What I'm Watching: Dead in Tombstone
Happy Devil's Night, everyone! Do try and not start too many fires in honour of it, though.
Since it's Devil's Night, longtime readers know I am off watching my favourite movie, The Crow at some point today, but that also dovetails nicely into today's quickie review; Dead in Tombstone.
Now, why does it work well as a lead in? Well, let's see...
We have a man, who is murdered by men he considers family and friends, makes a literal deal with the devil, and crawls out of his grave to seek revenge and send their souls to the fiery pits instead of his. That sounds vaguely familiar.
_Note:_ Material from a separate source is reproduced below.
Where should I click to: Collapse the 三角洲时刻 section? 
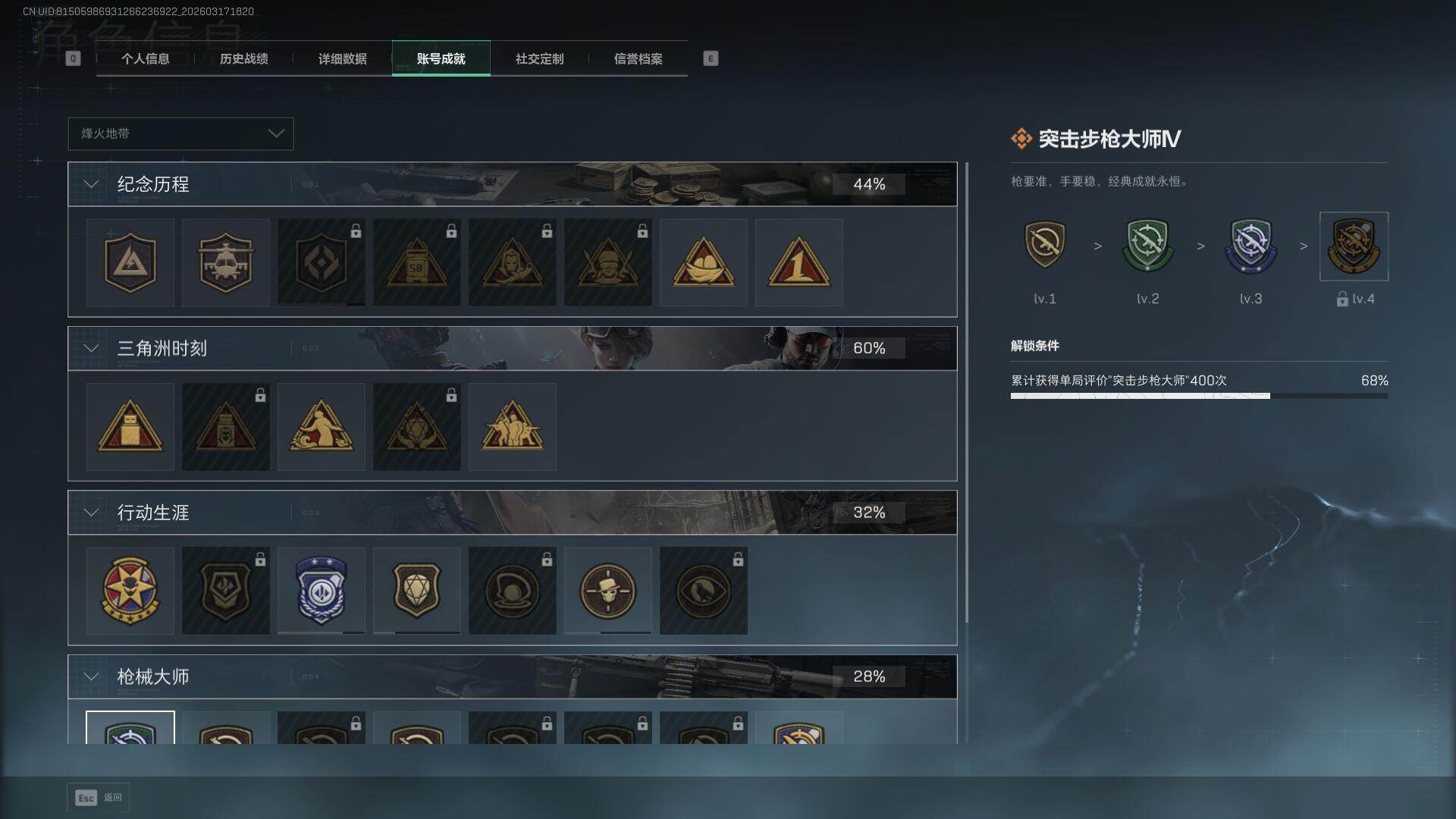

The twist here, is that its set in the Old West, and they got Danny Trejo to play NotCrow. Or as he's actually called in this, Guerrero. When I heard the plot I was immediately intrigued by something being Crow-like, and with the added bonus of Trejo, Anthony Michael Hall, AND Mickey Rourke as the devil, it became a must see. I waited eagerly to finally see this movie.
And hey! It did not disappoint!
Now sure, it's no Crow. But then, like I said, favourite movie. What IS going to compare to that? But still, it has a very solid plot that has worked time and again in a number of movies, and they do it well enough, with a capable cast.
The biggest problem is that the members of Guerrero's gang that he's trying to kill are largely ciphers, whom you don't know anything about, and don't really care about. Now sure, they're murderous brigands and traitors, but still. That other movie I am trying not to mention painted very colourful characters that intrigued you and were distinct. They all kinda blur here, except for Guerrero's half brother played by Hall.
(And no, there is no way I buy Trejo and Hall as half-brothers. But hey, that's a minor point, and the acting from the pair is great.)
Rourke feels a little wasted here as the devil, but the character is little more than a plot device. But what he does do, he does well. I just wish there was more to the role than a deus ex machina, but without the deus.
Dina Meyer is another fave of mine, and was just more icing on the already intriguing cake, and sadly also ends up on the wrong side of things storywise, with Rourke. She ends up being too much of a damsel in distress, but she does have a few good moments here and there. It's really not her story, however. That's okay, though, and her presence is more than welcome. Again, just wish they could have done more with what they had.
Where this movie really shone for me though, was the cinematography. The lighting, the direction, the camera work, is all REALLY well done. There are so many amazing introductions, and use of backlighting, that the quality of the craft raises the bar for this movie, and puts it on a level it would not have reached in lesser hands. It is a western with a supernatural feel, and almost shot in a film noir style at times. The experience is quite unique, and was a joy to watch for that alone.
The crew may not have been the most developed bunch of characters, but their deaths really shine in the movie. There's some inventive use of effects, and creative use of storytelling. They truly died better than they lived.
While the movie ends up being flawed, and could have fleshed out some characters, and used others better, it's still a solid movie, very entertaining, and it's a good sign that my biggest complaint is that I just plain want to see more. And with the ending of the movie setting this up to easily become a franchise, I would very much relish the opportunity to see more of Guerrero and friends.